**TASK INSTRUCTIONS**: Transcribe every entry word for word, but drop the pictures.

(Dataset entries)

==========

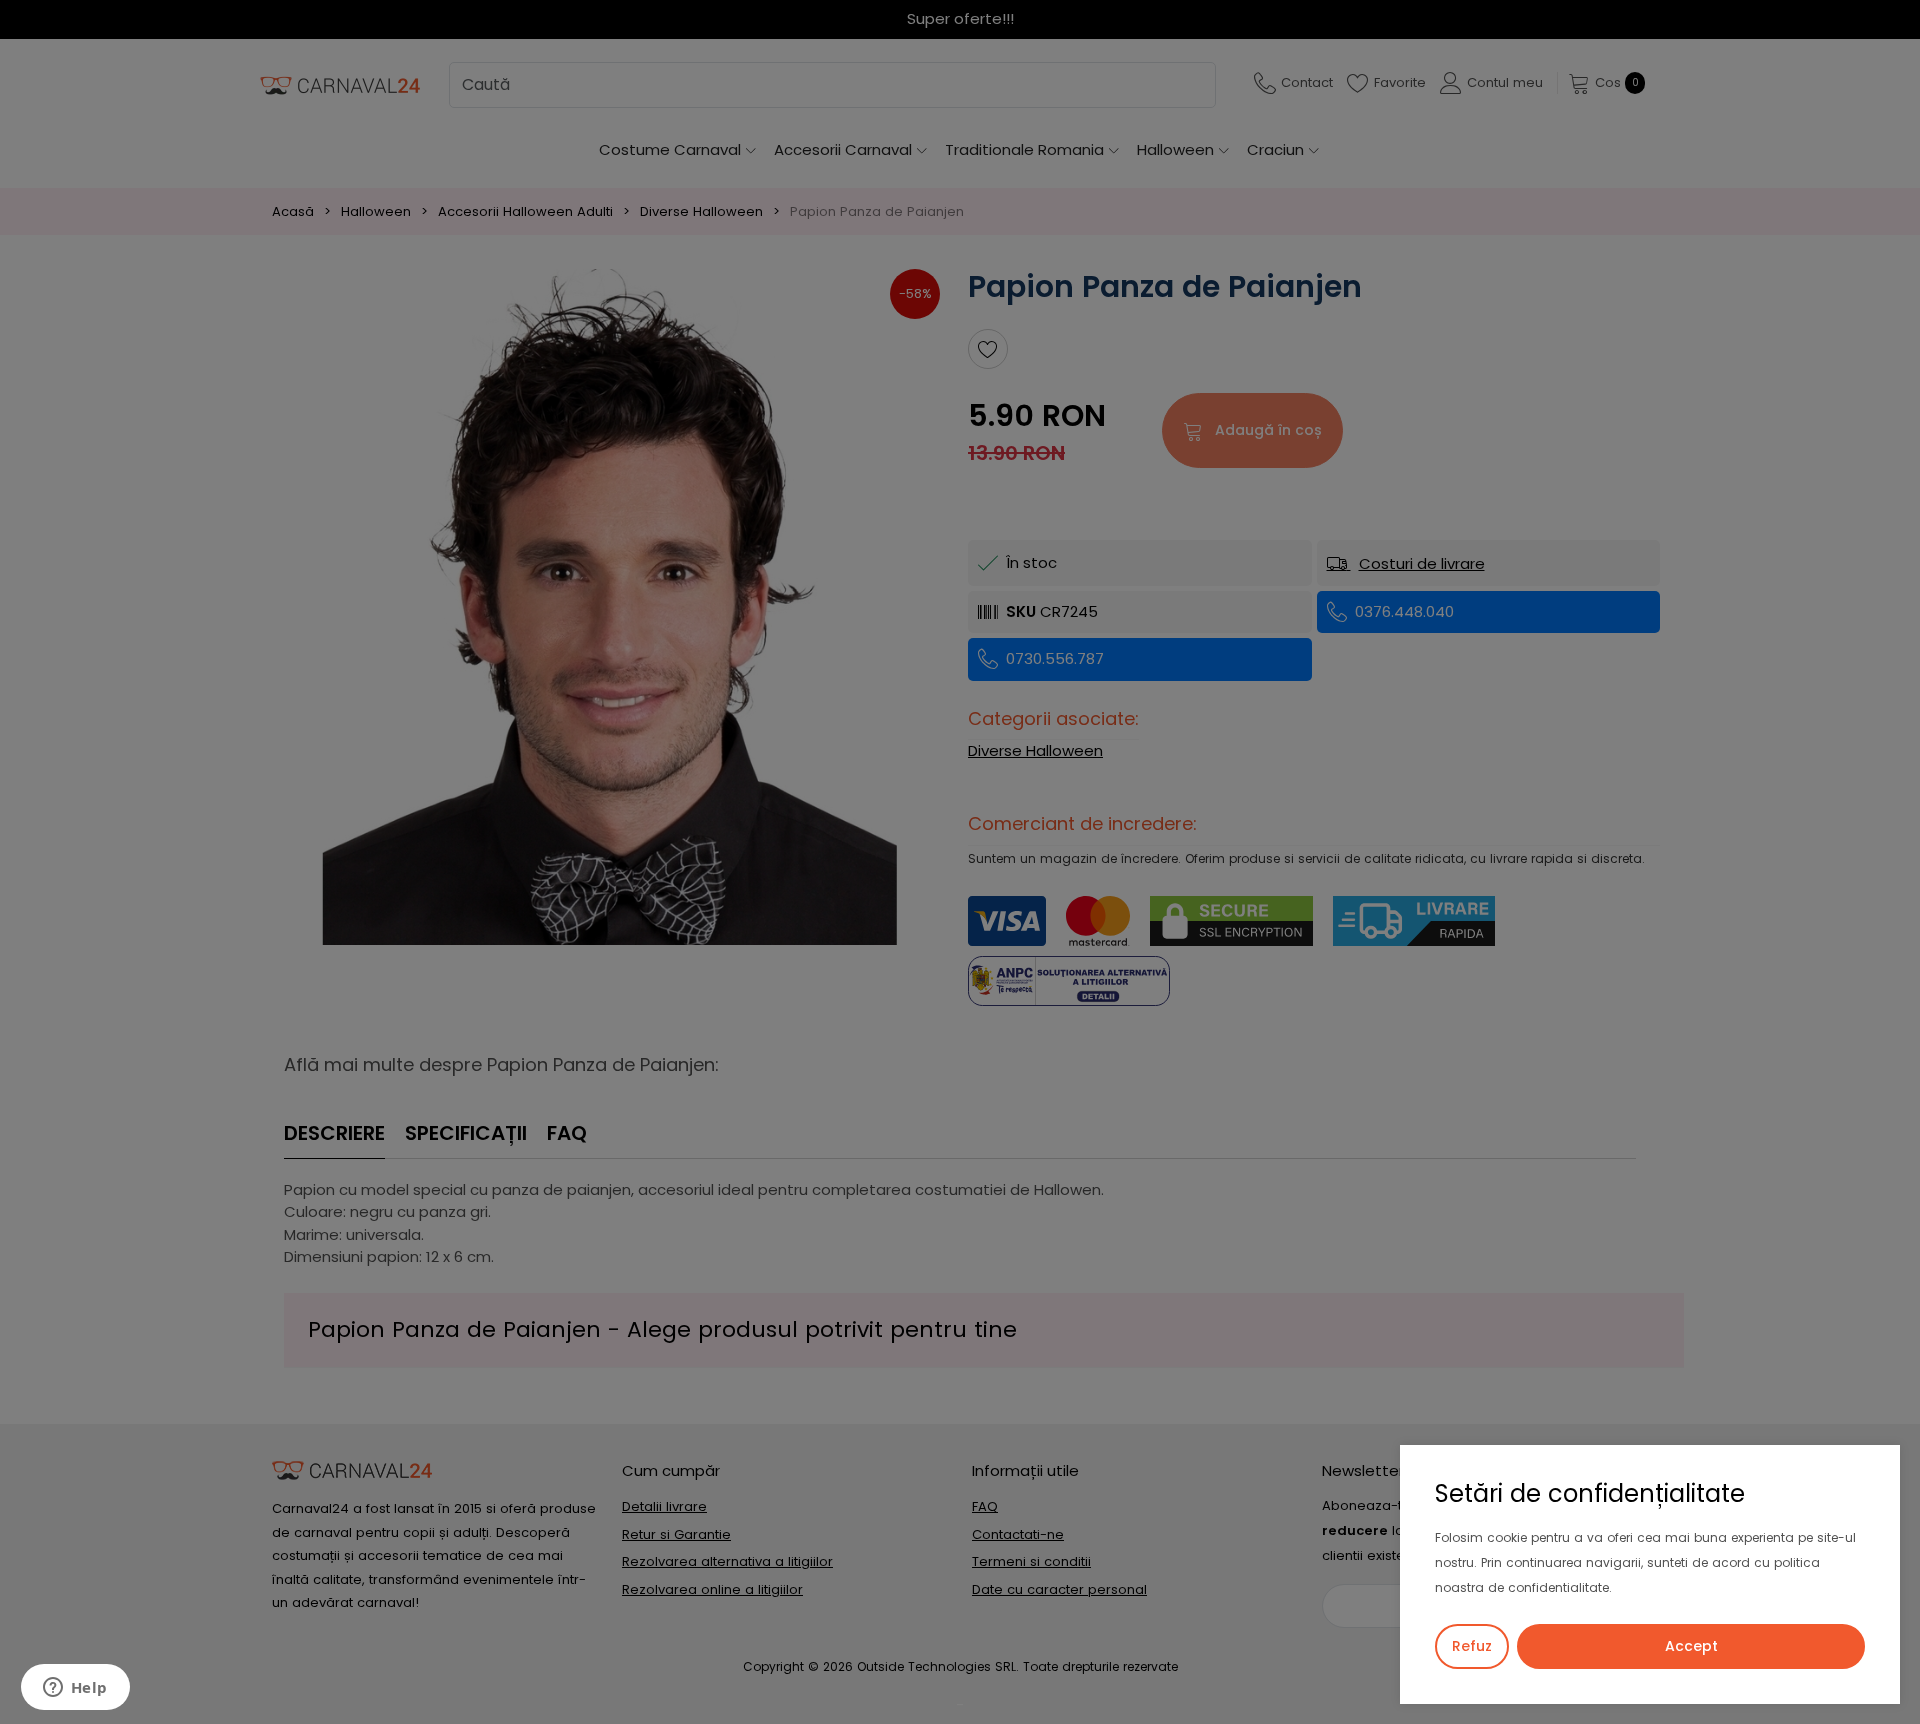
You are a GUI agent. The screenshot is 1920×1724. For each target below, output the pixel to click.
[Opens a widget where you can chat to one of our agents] (75, 1689)
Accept (1691, 1646)
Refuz (1472, 1646)
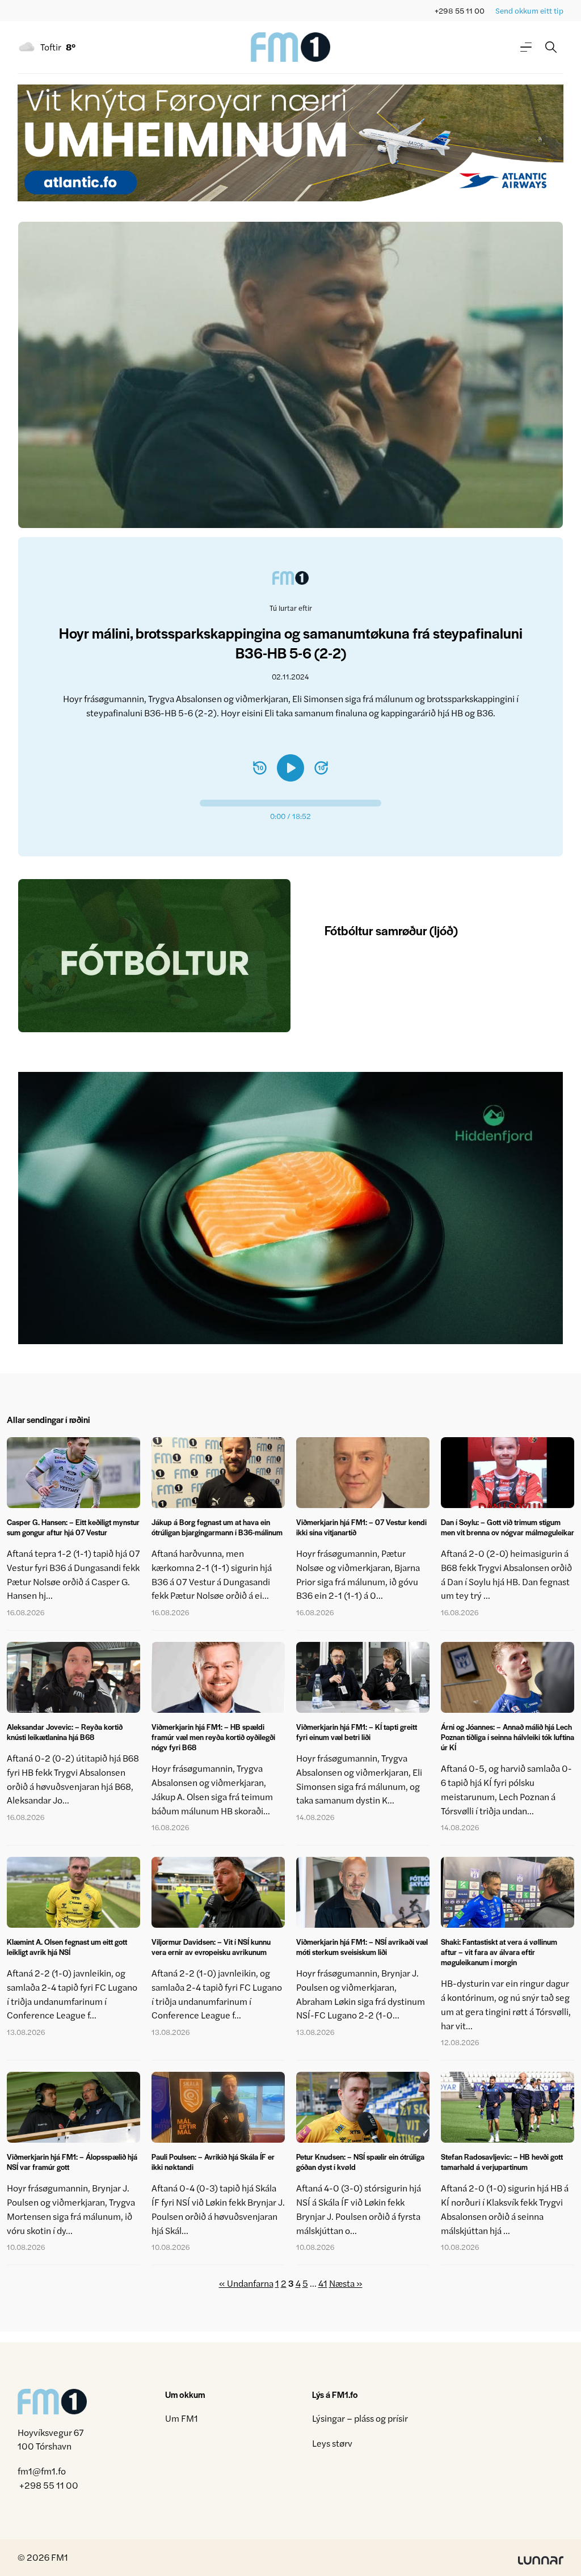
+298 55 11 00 (460, 10)
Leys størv (332, 2443)
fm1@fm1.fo (42, 2470)
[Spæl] (290, 768)
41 (322, 2283)
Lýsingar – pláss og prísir (360, 2418)
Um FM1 (181, 2418)
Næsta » (346, 2283)
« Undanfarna (246, 2283)
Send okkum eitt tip (529, 10)
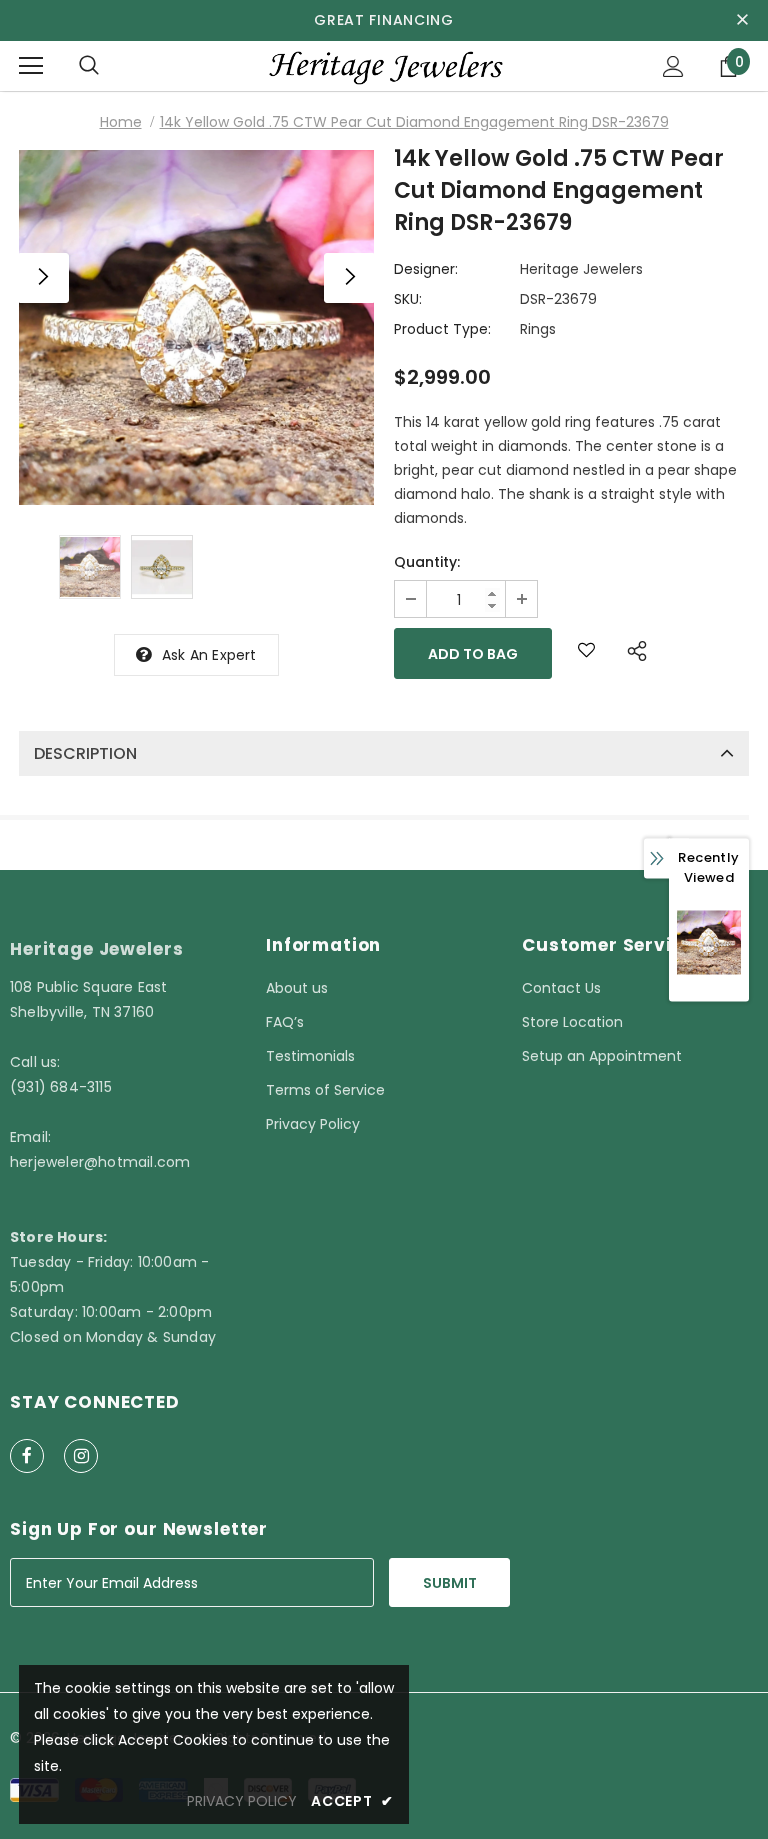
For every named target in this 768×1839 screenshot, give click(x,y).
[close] (742, 20)
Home (121, 122)
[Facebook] (27, 1456)
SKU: (408, 299)
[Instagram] (81, 1456)
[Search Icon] (89, 66)
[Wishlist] (586, 653)
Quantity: (427, 562)
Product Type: (442, 329)
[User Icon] (673, 66)
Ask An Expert (209, 655)
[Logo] (384, 65)
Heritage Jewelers (581, 269)
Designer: (426, 269)
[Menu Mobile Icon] (31, 66)
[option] (196, 327)
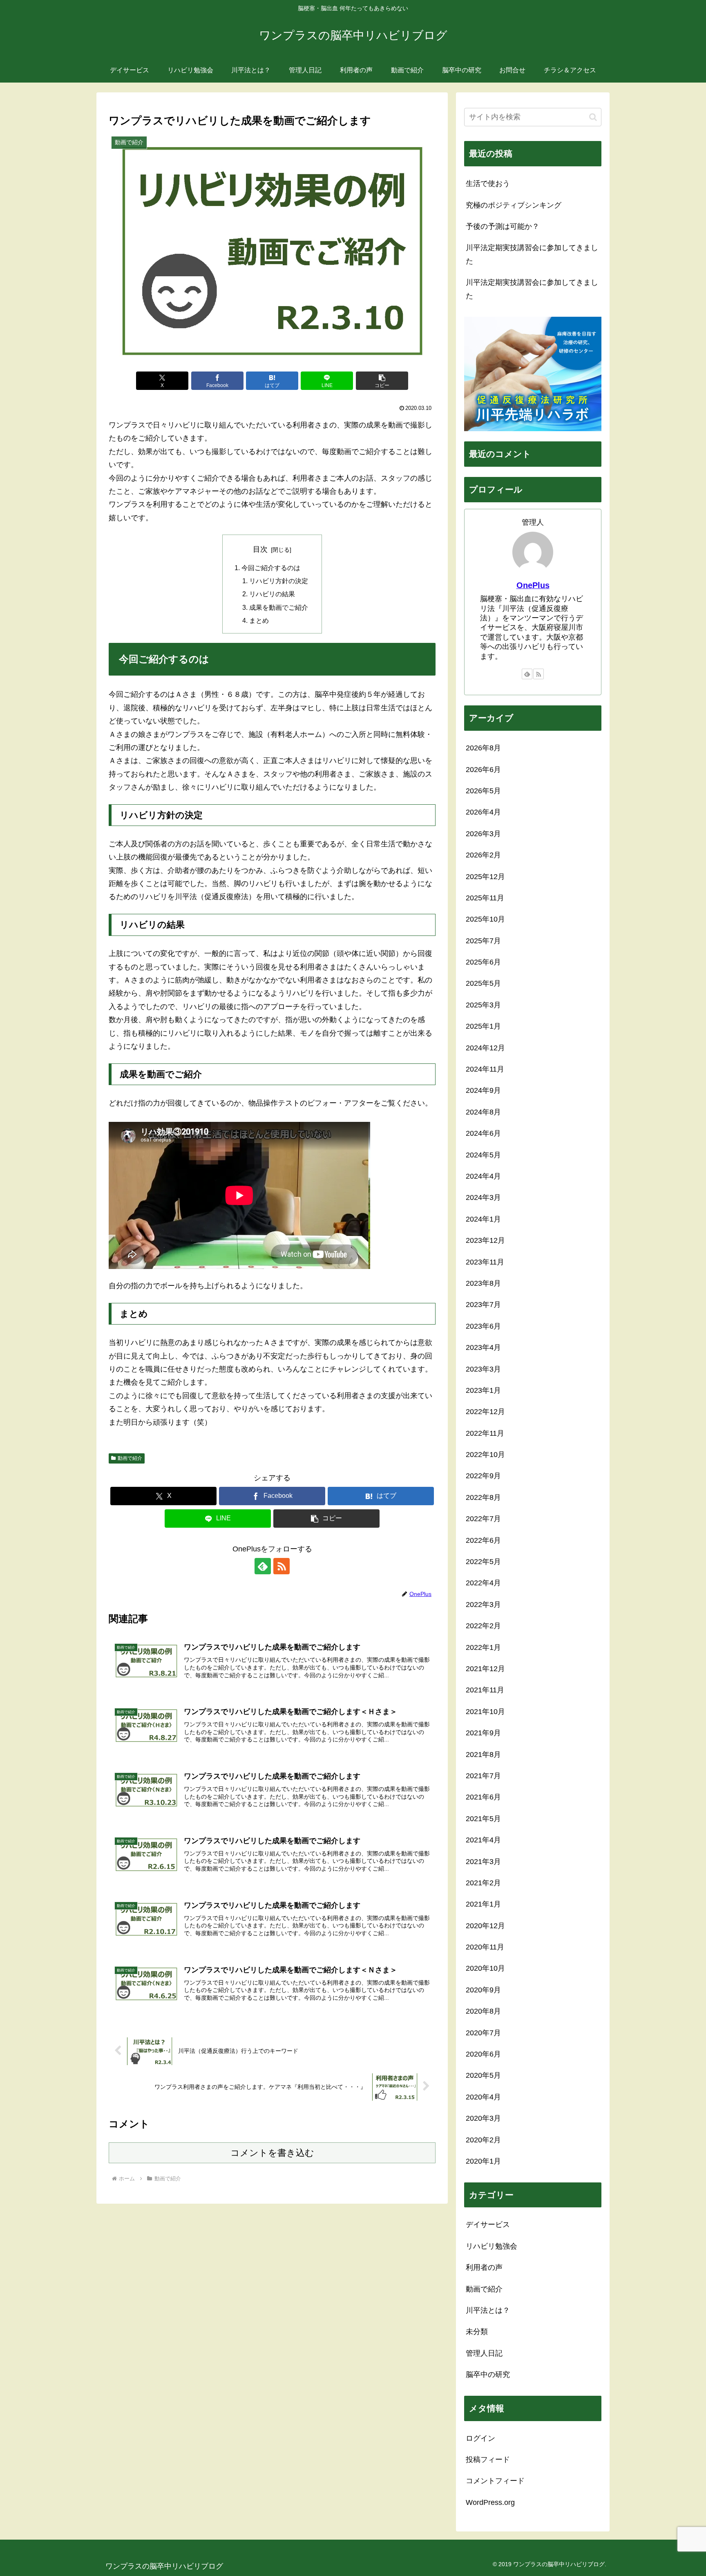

==========

**ANSWER SPACE**:
You are a GUI agent. The screenshot is 1920×1724. For each target below, output the pixel to click.
[Opens a widget where you can chat to one of our agents] (75, 1689)
Accept (1691, 1646)
Refuz (1472, 1646)
+298 55 11 00 (460, 10)
Leys størv (332, 2443)
fm1@fm1.fo (42, 2470)
[Spæl] (290, 768)
41 (322, 2283)
Lýsingar – pláss og prísir (360, 2418)
Um FM1 (181, 2418)
Næsta » (346, 2283)
« Undanfarna (246, 2283)
Send okkum eitt tip (529, 10)
For every named target in this 768×1839 screenshot, give click(x,y).
[close] (742, 20)
Home (121, 122)
[Facebook] (27, 1456)
SKU: (408, 299)
[Instagram] (81, 1456)
[Search Icon] (89, 66)
[Wishlist] (586, 653)
Quantity: (427, 562)
Product Type: (442, 329)
[User Icon] (673, 66)
Ask An Expert (209, 655)
[Logo] (384, 65)
Heritage Jewelers (581, 269)
Designer: (426, 269)
[Menu Mobile Icon] (31, 66)
[option] (196, 327)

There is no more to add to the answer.